Stored items
╔══

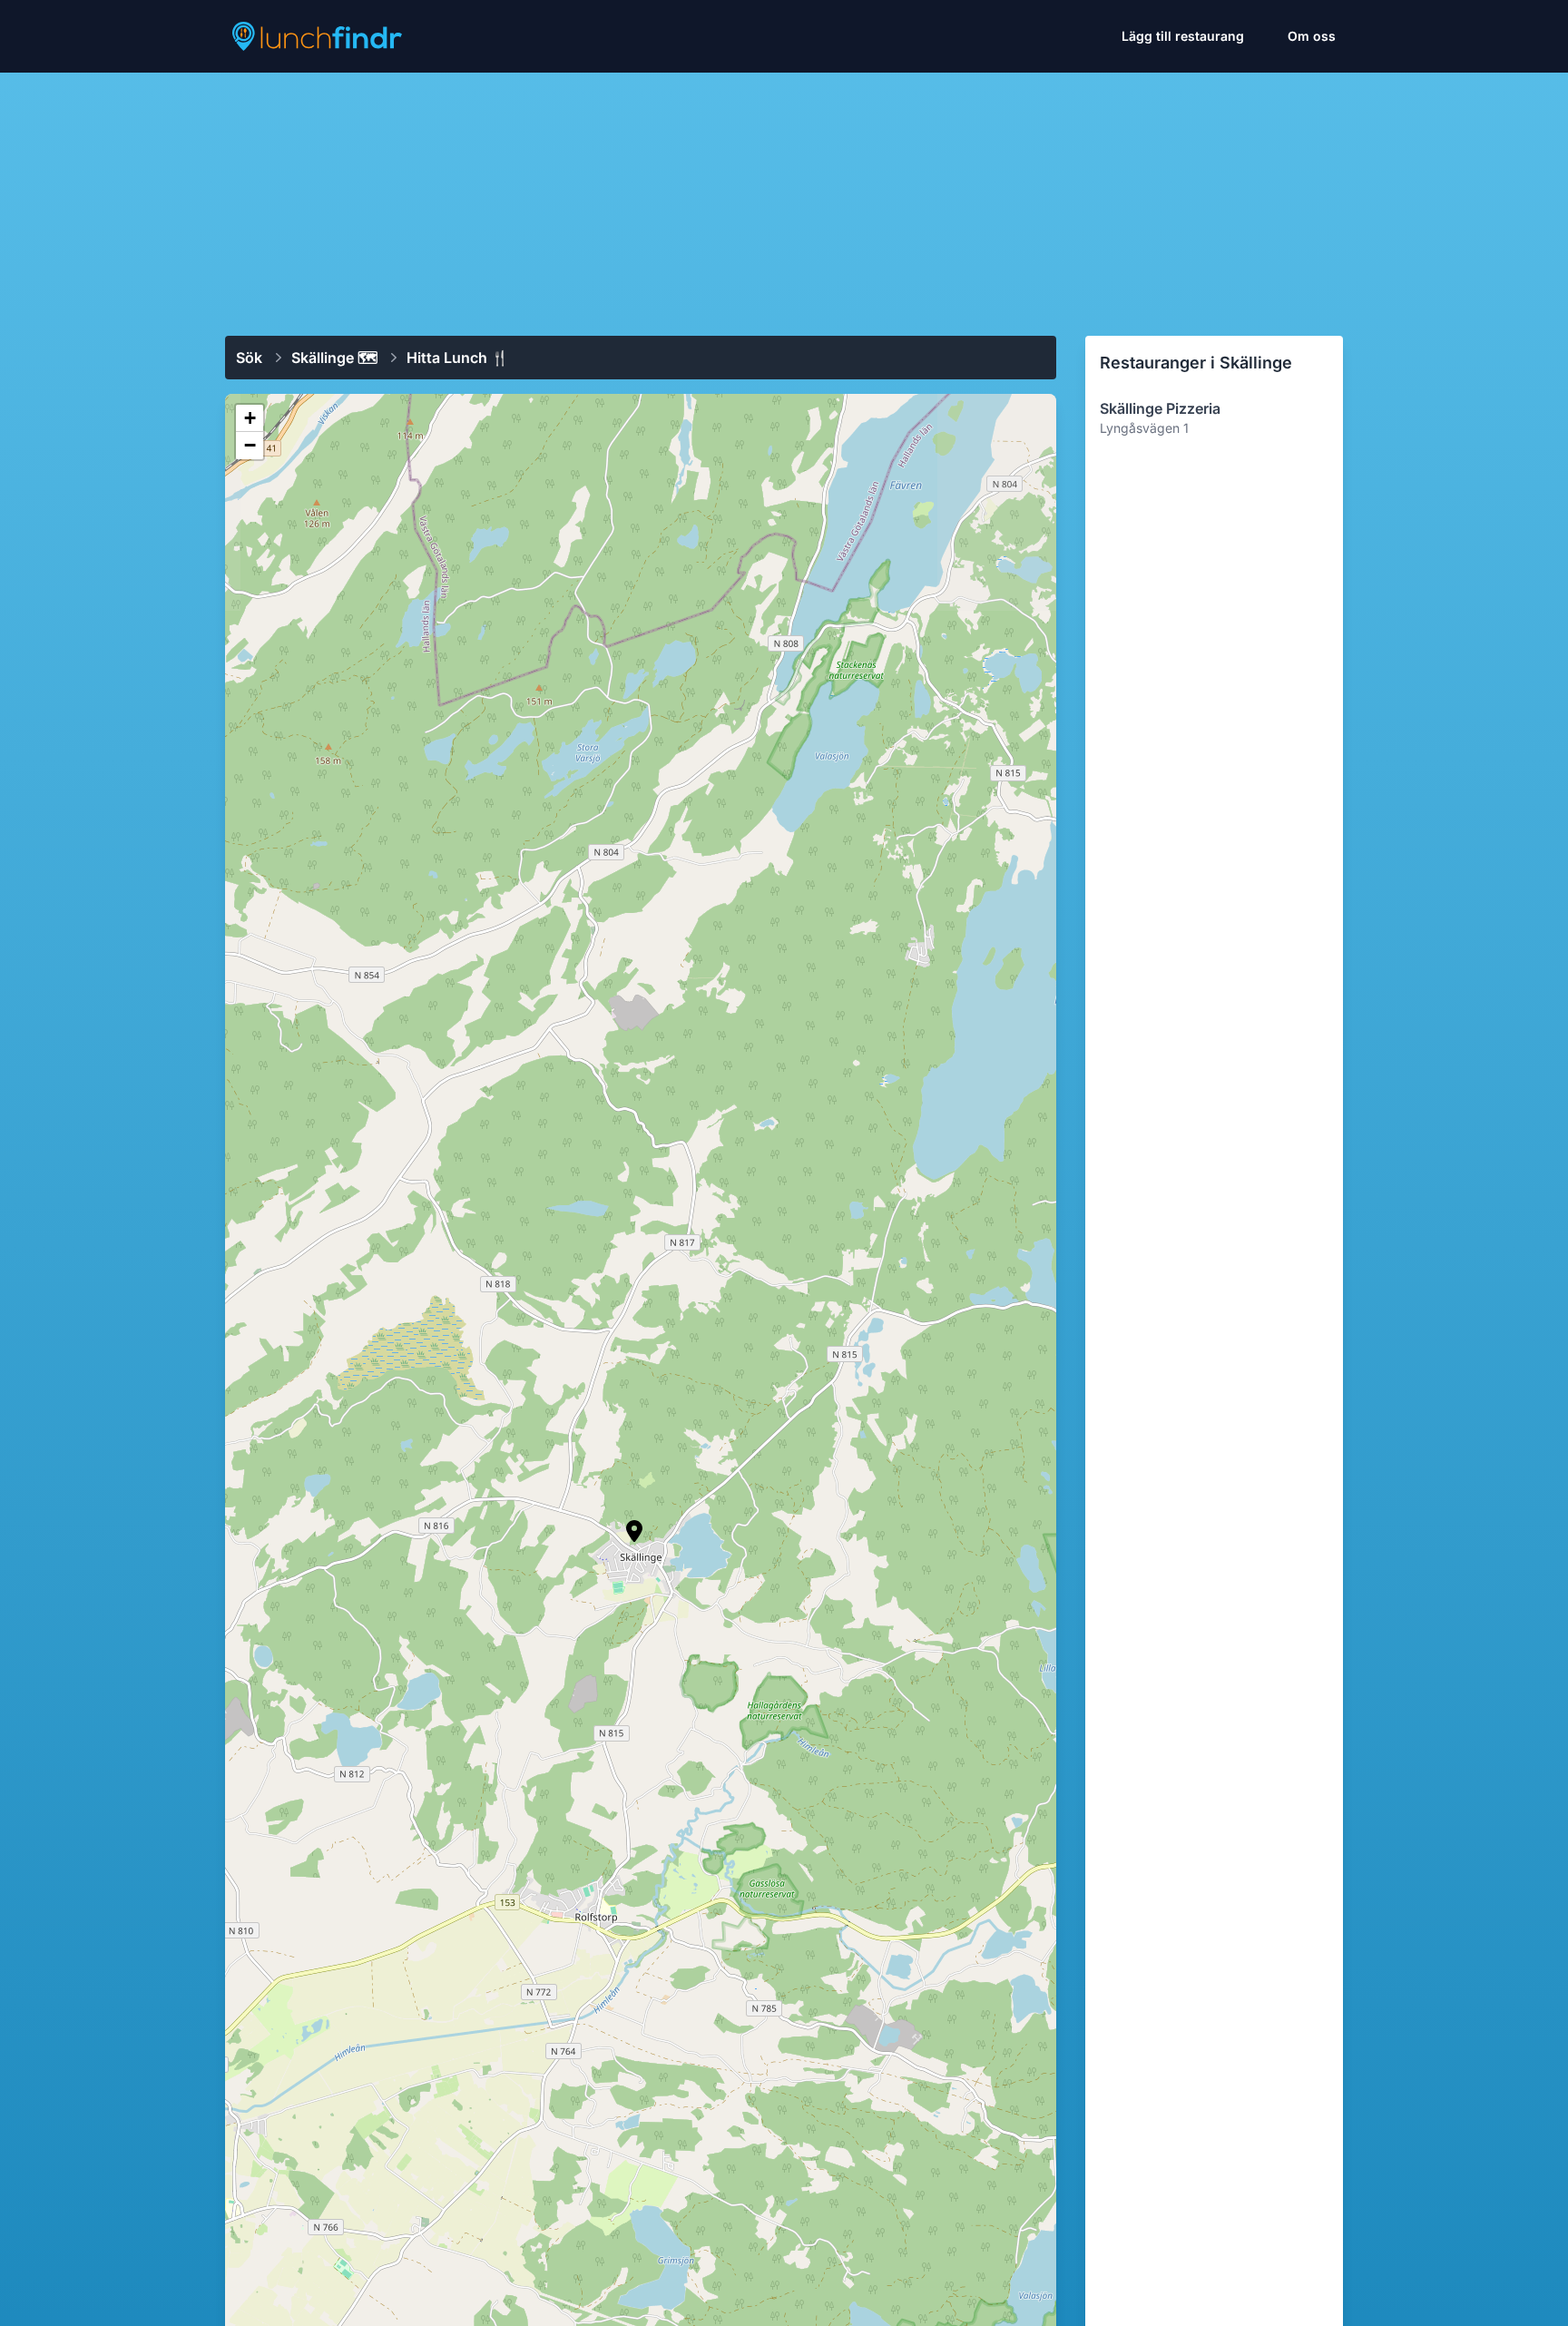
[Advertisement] (784, 196)
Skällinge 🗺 (334, 357)
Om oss (1312, 36)
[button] (634, 1531)
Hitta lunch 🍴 (458, 357)
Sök (249, 357)
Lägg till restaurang (1183, 36)
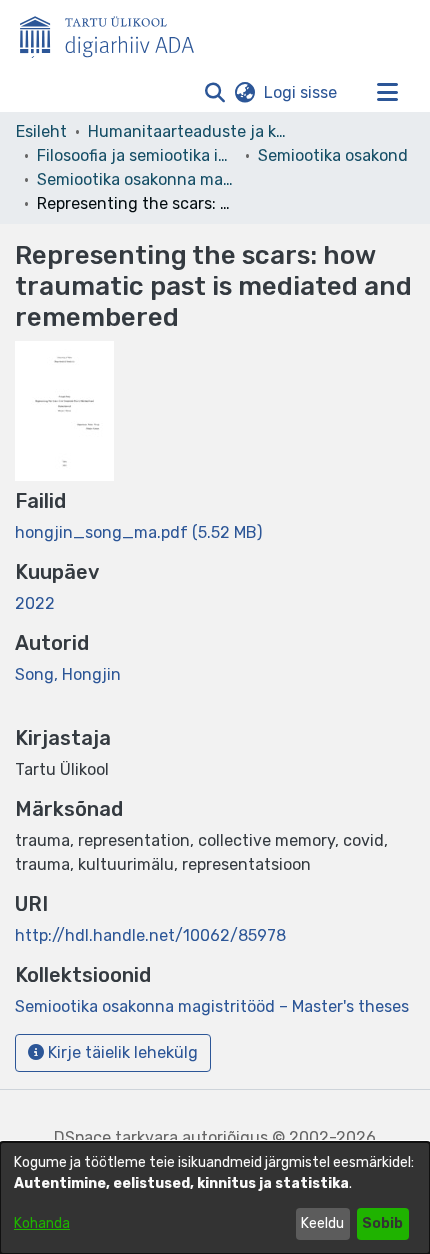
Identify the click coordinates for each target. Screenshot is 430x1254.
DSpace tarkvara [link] (116, 1137)
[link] (138, 532)
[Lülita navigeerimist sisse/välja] (387, 93)
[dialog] (215, 1198)
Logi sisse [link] (301, 92)
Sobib (382, 1223)
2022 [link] (35, 603)
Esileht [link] (41, 131)
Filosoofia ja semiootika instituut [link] (137, 155)
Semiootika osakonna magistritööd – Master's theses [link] (137, 179)
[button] (214, 93)
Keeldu (322, 1223)
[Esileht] (115, 33)
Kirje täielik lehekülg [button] (121, 1052)
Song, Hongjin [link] (68, 674)
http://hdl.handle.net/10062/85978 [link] (150, 935)
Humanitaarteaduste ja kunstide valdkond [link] (188, 131)
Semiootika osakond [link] (333, 155)
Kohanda (42, 1223)
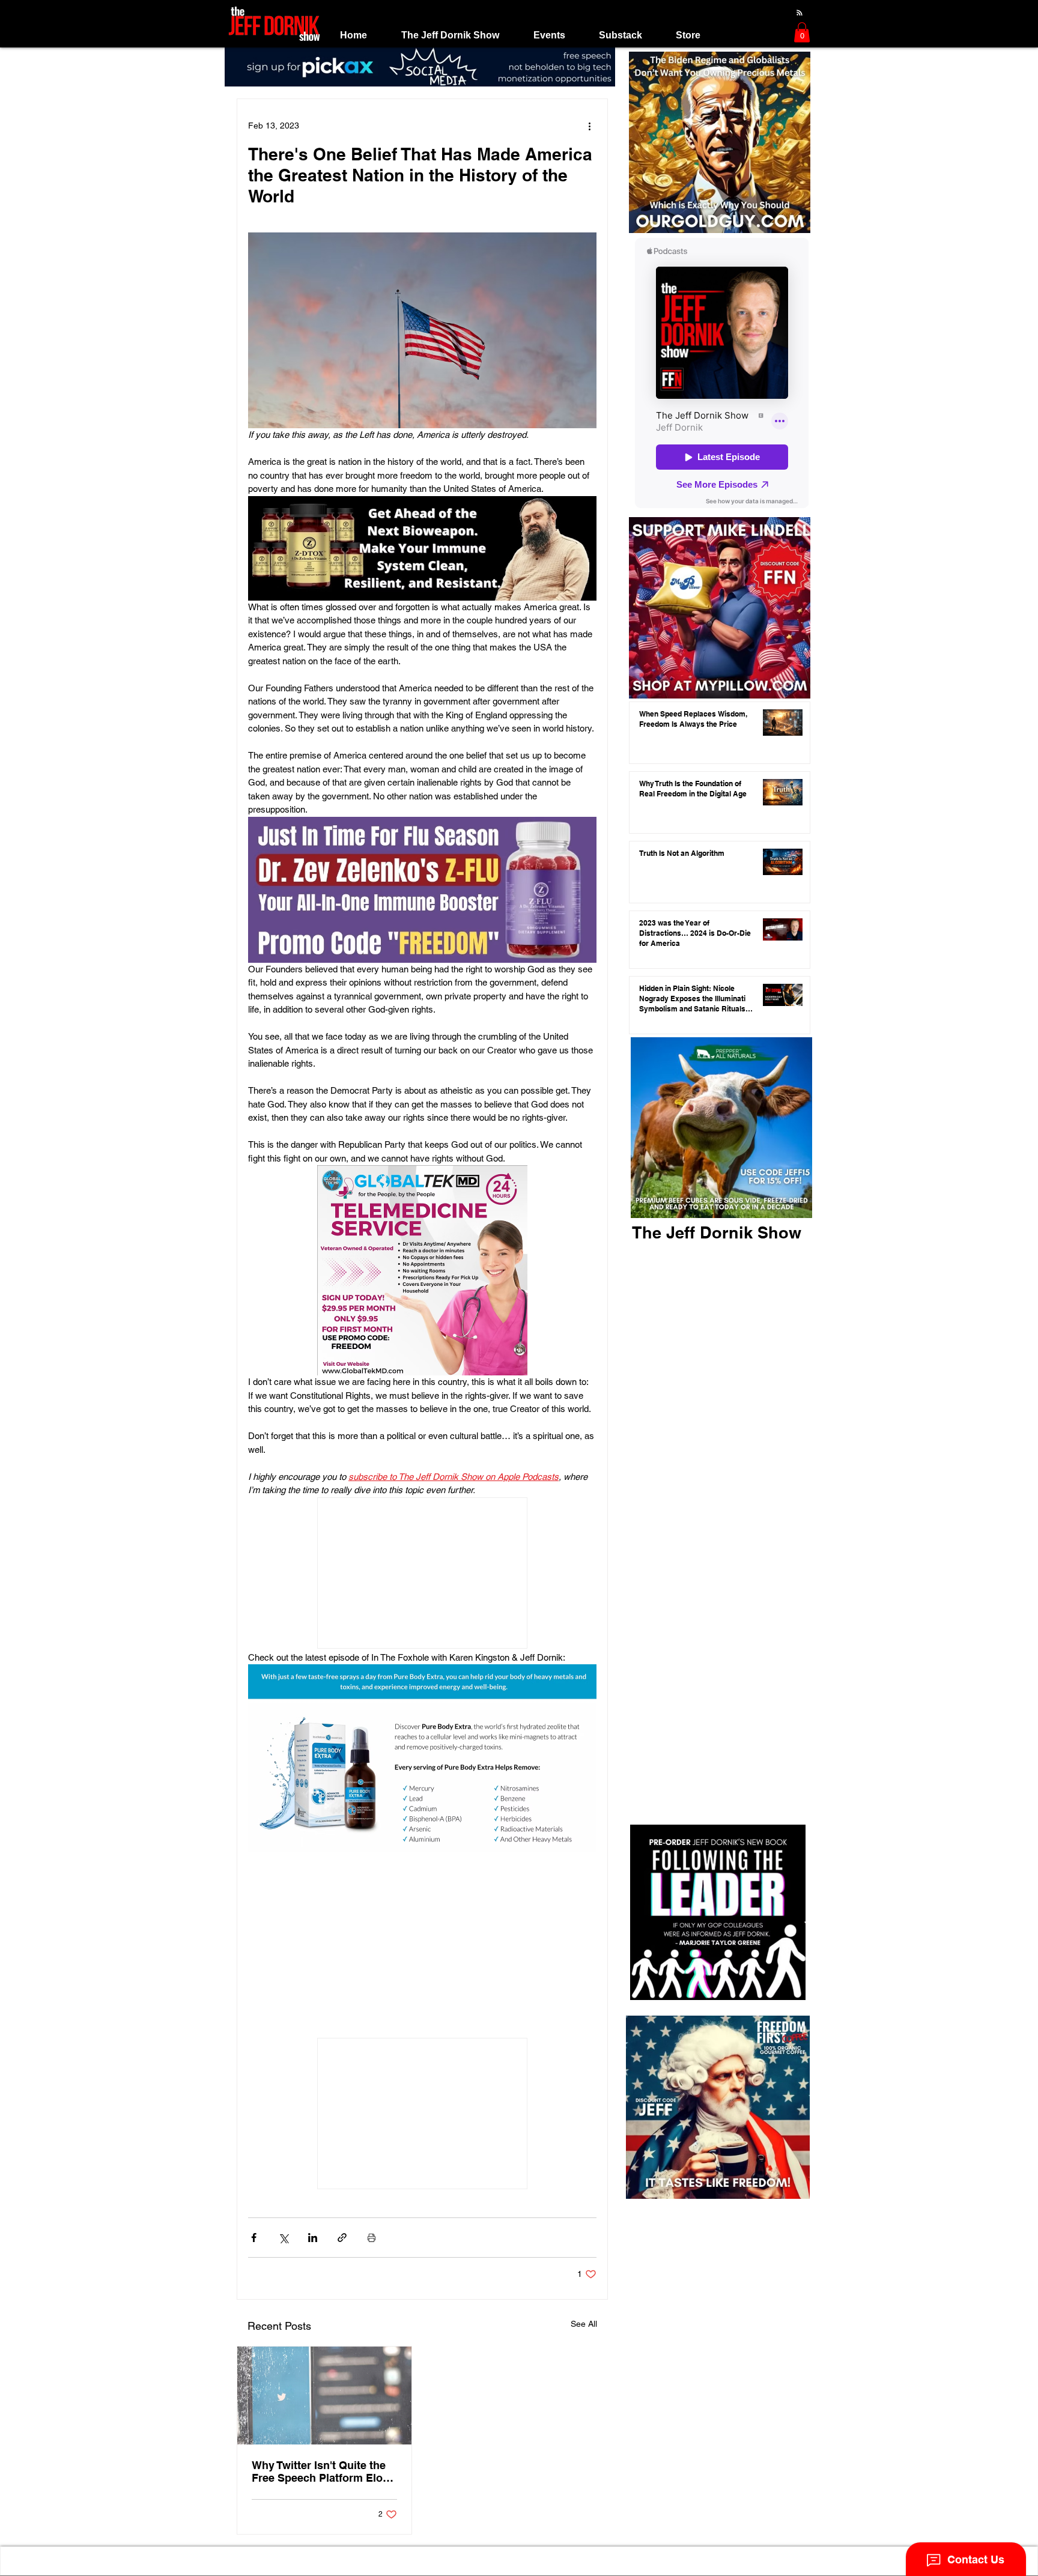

╚══

_Aim of the exercise_
Whichever lines of the data include the word "link", pull them out.

_Expected output_
DSpace tarkvara [link] (116, 1137)
[link] (138, 532)
Logi sisse [link] (301, 92)
2022 [link] (35, 603)
Esileht [link] (41, 131)
Filosoofia ja semiootika instituut [link] (137, 155)
Semiootika osakonna magistritööd – Master's theses [link] (137, 179)
Song, Hongjin [link] (68, 674)
http://hdl.handle.net/10062/85978 [link] (150, 935)
Humanitaarteaduste ja kunstide valdkond [link] (188, 131)
Semiootika osakond [link] (333, 155)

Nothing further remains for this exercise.